**The problem**
Which edition of Flatland does the study guide introduction say it refers to?

**Text excerpt**

54 pages • 1 hour read
Madeleine Roux, Edwin A. AbbottA modern alternative to SparkNotes and CliffsNotes, SuperSummary offers high-quality Study Guides with detailed chapter summaries and analysis of major themes, characters, and more.
Introduction
In his introduction to Flatland: a Romance of Many Dimensions (1884), British mathematician Banesh Hoffmann describes the novel as “a stirring adventure in pure mathematics” and emphasizes the fundamentally fantastical nature of the story (iii). He also says that author Edwin A. Abbott intended the novel to be instructional. Both the surreal nature of Flatland and its didactic elements are plain, but there is disagreement among scholars and readers on the question of exactly what the novel aims to teach. Abbott, a professional mathematician, waded into late 19th-century debates about the nature of dimensionality, and he seems to have been resistant to the idea that Euclidean geometry provides the only reliable mathematical map of the universe. However, he also uses Flatland to level harsh—if often humorous—critiques against the Victorian system, the British Empire, and toxic perspectives on gender roles and women’s rights. Finally, the novel theorizes about religious revelations. In addition to working as a mathematician, Abbott was a theologian, and a central concern throughout his career was how to reconcile empirical scientific exploration with a more abstract understanding of religious truths. In its attention to the various relationships between perception, inference, knowledge, and physical proof, Flatland gives voice to Abbott’s belief that while materialism is important to our experience of the world, it is not necessarily central to our spiritual, emotional, and interpersonal lives. Ultimately, Flatland brings the sense of infinite possibility common to travel and adventure narratives together with specifically 19th-century concerns about knowledge, surveillance, governmental overreach, and what happens when civil rights are neglected or quashed.
This guide refers to the Dover Thrift Edition of Flatland (1992).
Content Warning: The novel contains references to rape and death by suicide that this guide discusses.

**Exercise data**
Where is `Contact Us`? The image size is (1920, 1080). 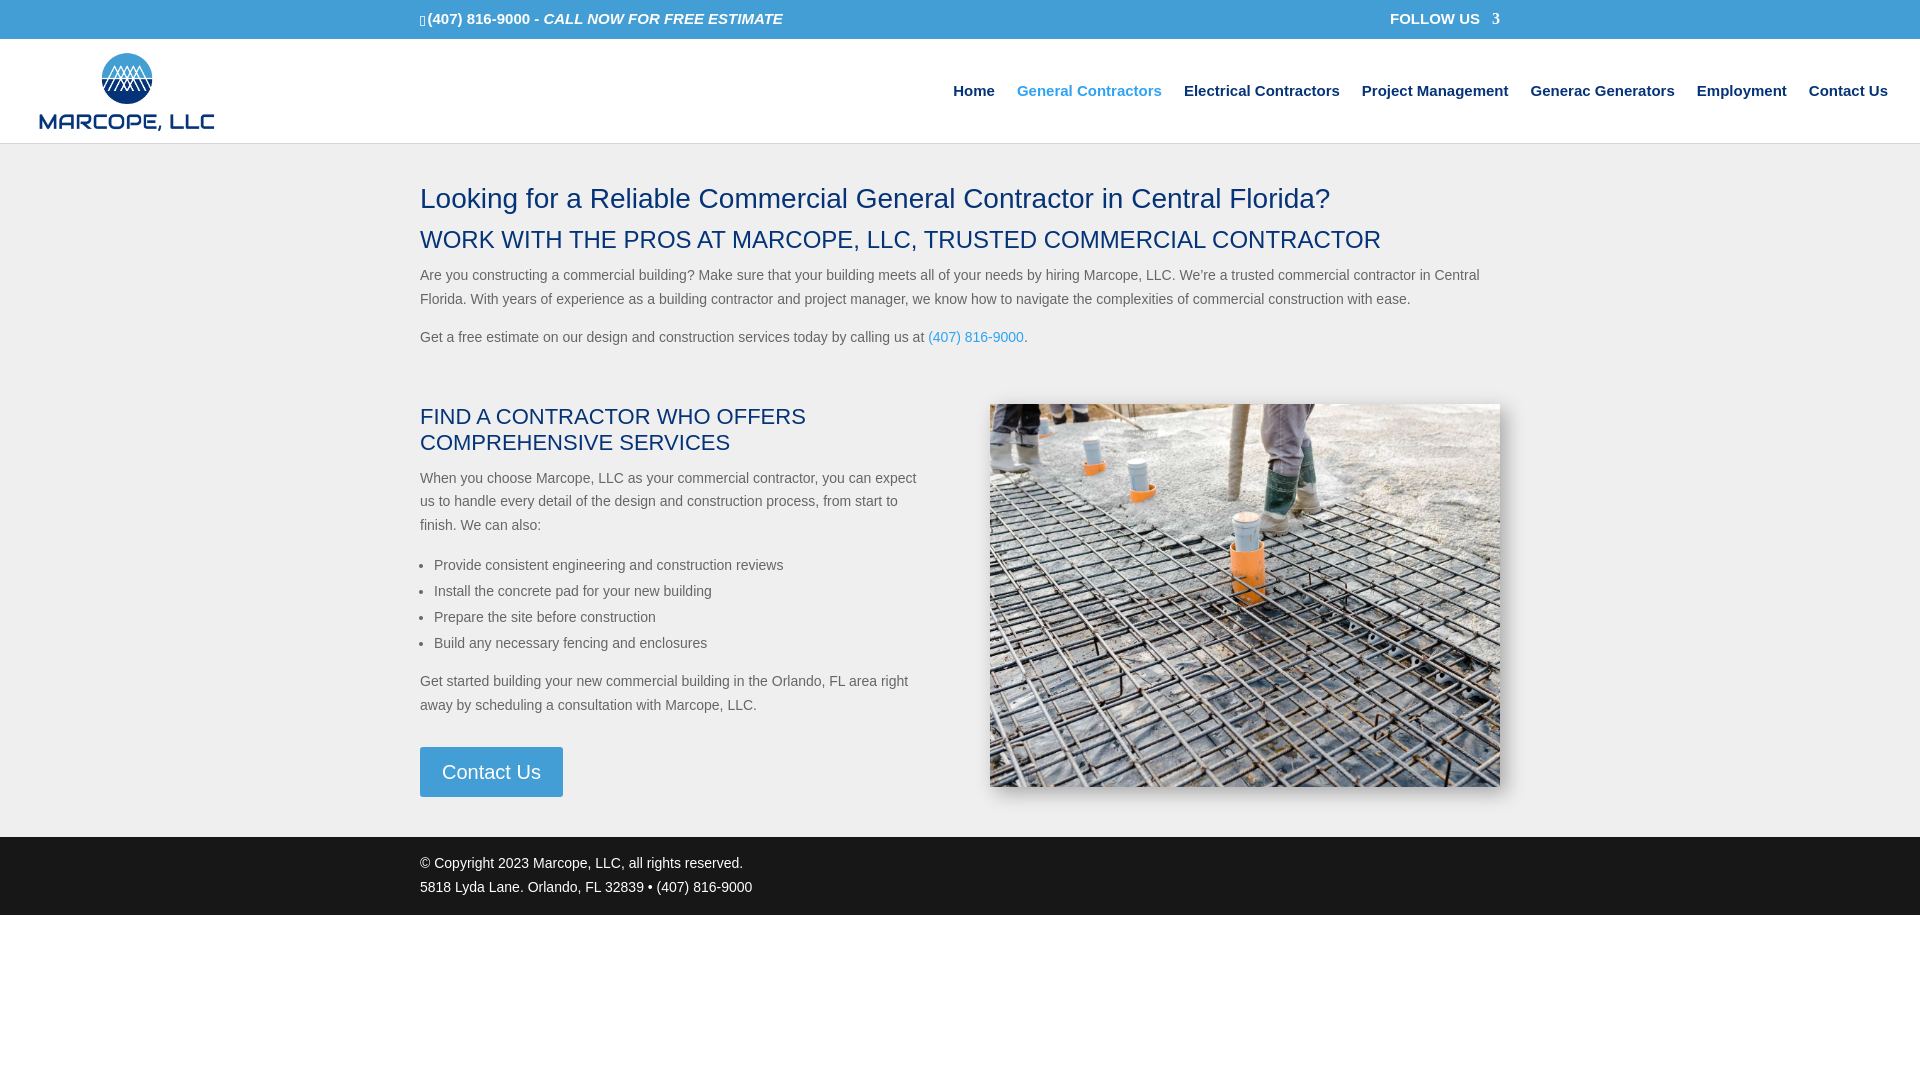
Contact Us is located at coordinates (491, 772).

**Task answer**
The Dover Thrift Edition of Flatland (1992).